Tareas a realizar:
A) En el hilo sobre transformadores oxidados, ¿qué tensión tienen los transformadores de alimentación de Kmt5?
B) Reproduce tal cual, del hilo sobre transformadores oxidados, el tramo que va desde "Estoy reciclando unos" hasta "barniz?conviene desarmarlos? ...", ambos incluidos.

# Transformadores valvulares oxidados



## DannyR (Ago 31, 2014)

Estoy reciclando unos pares de trafos para mi amplificador y no se encuentran en muy buen estado estetico. En el caso de que sus devanados esten bien, hay alguna posibilidad de que perjudique su funcionamiento el oxido? mas me temo por los de salida de audio. En el caso de salvarlos, se los puede limpiar de algun modo para luego pintarlos con pintura en aerosol o barniz?conviene desarmarlos? ...


----------



## Kmt5 (Ago 31, 2014)

yo tengo varios en el mismo estado que los tuyos y van de 10, pero supongo que dependerá de muchas cosas, comprueba los devanados con una bombilla en serie.


----------



## DannyR (Ago 31, 2014)

Hola Kmt5! Los que tu tienes son de audio o alimentación? No se si en el estado que se encuentran mis trafo perdere calidad de sonido..


----------



## Kmt5 (Ago 31, 2014)

Son de alimentacion de 350-0-350 , en los de audio no se si podria afectar a la calidad, pero siempre puedes probarlos y escuchar.


----------



## javiersabio (Nov 5, 2014)

mira si estan muy oxidados y las chapas perdieron su aislacion entraran en corto haciendo que el trafo se te sobre caliente y se te termine quemando el trafo y algunas otras cosas ,
saludos


----------

Entradas sacadas de una colección:

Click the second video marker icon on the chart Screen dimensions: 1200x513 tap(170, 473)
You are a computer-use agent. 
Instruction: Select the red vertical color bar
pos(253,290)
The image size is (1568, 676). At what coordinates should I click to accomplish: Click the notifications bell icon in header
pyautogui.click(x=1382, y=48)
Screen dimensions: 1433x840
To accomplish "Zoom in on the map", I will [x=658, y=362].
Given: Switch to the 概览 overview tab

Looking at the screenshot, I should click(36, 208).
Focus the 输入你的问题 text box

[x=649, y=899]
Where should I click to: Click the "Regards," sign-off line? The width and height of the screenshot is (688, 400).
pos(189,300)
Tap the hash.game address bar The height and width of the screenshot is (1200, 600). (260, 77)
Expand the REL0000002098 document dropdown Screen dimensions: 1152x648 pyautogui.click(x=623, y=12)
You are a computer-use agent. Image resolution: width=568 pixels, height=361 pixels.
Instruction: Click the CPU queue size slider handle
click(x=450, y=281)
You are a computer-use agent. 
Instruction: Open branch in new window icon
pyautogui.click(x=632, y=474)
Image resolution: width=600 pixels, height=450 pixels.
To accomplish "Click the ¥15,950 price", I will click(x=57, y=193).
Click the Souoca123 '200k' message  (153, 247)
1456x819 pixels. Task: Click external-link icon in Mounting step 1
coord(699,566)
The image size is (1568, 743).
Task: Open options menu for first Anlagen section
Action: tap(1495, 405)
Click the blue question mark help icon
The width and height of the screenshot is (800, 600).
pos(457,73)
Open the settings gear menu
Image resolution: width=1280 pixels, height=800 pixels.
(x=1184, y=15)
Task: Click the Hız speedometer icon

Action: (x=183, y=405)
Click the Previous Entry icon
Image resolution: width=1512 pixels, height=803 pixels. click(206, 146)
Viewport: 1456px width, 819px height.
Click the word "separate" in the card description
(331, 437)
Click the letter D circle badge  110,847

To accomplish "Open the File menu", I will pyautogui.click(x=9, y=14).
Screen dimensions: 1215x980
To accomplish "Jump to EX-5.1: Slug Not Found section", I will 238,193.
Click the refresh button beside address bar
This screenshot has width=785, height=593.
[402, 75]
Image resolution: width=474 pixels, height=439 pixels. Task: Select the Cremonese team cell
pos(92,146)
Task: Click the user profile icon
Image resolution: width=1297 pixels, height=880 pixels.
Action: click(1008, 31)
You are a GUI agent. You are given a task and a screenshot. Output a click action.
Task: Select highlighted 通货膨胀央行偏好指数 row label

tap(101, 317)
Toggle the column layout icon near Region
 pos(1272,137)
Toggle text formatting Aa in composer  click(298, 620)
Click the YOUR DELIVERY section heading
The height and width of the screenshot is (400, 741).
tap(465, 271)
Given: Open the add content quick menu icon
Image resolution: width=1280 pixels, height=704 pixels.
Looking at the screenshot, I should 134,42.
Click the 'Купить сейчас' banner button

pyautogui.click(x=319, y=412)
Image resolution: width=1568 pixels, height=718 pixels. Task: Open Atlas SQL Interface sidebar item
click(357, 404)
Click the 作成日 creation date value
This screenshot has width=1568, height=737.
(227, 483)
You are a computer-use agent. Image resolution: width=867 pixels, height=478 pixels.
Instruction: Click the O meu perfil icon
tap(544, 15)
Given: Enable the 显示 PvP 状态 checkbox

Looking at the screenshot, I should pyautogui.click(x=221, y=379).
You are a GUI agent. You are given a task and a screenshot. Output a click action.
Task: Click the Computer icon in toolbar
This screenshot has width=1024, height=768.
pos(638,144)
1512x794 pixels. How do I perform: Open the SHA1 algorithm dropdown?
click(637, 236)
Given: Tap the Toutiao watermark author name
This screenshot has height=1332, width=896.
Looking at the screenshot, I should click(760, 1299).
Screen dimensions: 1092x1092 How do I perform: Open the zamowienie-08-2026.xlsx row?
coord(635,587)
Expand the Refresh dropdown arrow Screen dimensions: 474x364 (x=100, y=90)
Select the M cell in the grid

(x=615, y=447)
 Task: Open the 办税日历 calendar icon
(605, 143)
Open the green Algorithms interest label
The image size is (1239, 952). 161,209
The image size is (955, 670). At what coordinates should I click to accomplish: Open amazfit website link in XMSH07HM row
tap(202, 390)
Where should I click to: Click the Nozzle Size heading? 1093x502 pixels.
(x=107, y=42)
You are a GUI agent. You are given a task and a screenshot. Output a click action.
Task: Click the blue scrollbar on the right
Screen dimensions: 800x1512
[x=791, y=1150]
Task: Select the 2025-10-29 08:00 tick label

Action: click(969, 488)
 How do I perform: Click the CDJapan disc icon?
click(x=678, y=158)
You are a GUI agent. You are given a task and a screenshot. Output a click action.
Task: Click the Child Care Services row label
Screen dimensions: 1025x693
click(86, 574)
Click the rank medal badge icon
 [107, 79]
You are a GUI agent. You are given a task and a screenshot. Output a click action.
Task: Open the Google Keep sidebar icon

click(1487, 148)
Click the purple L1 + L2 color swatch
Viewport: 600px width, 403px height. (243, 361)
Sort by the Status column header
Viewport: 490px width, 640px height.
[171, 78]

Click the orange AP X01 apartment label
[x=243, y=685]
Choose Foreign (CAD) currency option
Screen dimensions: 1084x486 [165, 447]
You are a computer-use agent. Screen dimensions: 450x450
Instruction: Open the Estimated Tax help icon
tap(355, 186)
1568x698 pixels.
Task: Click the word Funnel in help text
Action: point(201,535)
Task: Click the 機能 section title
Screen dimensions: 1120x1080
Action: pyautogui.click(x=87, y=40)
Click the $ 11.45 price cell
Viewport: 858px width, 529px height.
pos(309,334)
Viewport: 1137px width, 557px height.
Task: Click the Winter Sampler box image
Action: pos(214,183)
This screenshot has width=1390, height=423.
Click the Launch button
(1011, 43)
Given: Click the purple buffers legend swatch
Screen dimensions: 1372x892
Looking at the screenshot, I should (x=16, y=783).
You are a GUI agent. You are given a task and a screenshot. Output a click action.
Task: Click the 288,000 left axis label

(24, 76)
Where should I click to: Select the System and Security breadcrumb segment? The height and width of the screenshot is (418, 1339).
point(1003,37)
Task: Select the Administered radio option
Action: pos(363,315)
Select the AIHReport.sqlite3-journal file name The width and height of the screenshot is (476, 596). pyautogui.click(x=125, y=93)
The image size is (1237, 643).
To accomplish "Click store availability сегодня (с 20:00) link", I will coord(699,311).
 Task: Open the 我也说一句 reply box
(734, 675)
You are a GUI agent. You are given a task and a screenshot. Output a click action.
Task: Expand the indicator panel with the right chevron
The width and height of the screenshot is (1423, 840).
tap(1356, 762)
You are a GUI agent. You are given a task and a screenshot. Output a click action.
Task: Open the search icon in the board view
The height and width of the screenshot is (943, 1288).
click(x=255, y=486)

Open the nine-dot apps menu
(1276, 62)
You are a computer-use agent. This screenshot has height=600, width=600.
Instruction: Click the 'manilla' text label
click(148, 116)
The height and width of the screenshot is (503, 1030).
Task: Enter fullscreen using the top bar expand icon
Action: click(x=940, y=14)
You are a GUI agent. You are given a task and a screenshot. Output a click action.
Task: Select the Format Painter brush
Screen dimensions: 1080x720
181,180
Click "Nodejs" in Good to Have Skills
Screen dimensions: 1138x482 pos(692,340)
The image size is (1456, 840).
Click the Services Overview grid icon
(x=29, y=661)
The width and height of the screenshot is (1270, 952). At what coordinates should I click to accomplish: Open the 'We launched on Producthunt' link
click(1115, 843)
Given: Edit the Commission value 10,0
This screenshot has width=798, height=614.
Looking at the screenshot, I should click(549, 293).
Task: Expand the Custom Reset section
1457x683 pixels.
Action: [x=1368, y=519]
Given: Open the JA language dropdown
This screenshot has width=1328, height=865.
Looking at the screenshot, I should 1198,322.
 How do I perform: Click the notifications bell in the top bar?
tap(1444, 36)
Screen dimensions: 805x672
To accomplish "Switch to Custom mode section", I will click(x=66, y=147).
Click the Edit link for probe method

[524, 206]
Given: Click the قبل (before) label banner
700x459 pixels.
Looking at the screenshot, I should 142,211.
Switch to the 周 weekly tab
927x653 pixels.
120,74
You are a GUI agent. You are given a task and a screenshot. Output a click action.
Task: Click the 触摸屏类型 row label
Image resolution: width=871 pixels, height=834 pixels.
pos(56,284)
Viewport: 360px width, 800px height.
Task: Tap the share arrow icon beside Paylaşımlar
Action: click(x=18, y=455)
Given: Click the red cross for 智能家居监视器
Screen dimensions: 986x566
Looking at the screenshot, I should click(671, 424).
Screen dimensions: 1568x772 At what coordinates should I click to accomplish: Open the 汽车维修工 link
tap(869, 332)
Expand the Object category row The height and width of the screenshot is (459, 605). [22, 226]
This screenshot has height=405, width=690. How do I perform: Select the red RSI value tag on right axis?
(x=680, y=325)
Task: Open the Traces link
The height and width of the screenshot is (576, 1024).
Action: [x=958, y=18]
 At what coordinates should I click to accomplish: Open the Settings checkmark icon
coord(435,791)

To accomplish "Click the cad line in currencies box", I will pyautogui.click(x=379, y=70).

Respuestas finales:
A) Son de 350-0-350.

B)
Estoy reciclando unos pares de trafos para mi amplificador y no se encuentran en muy buen estado estetico. En el caso de que sus devanados esten bien, hay alguna posibilidad de que perjudique su funcionamiento el oxido? mas me temo por los de salida de audio. En el caso de salvarlos, se los puede limpiar de algun modo para luego pintarlos con pintura en aerosol o barniz?conviene desarmarlos? ...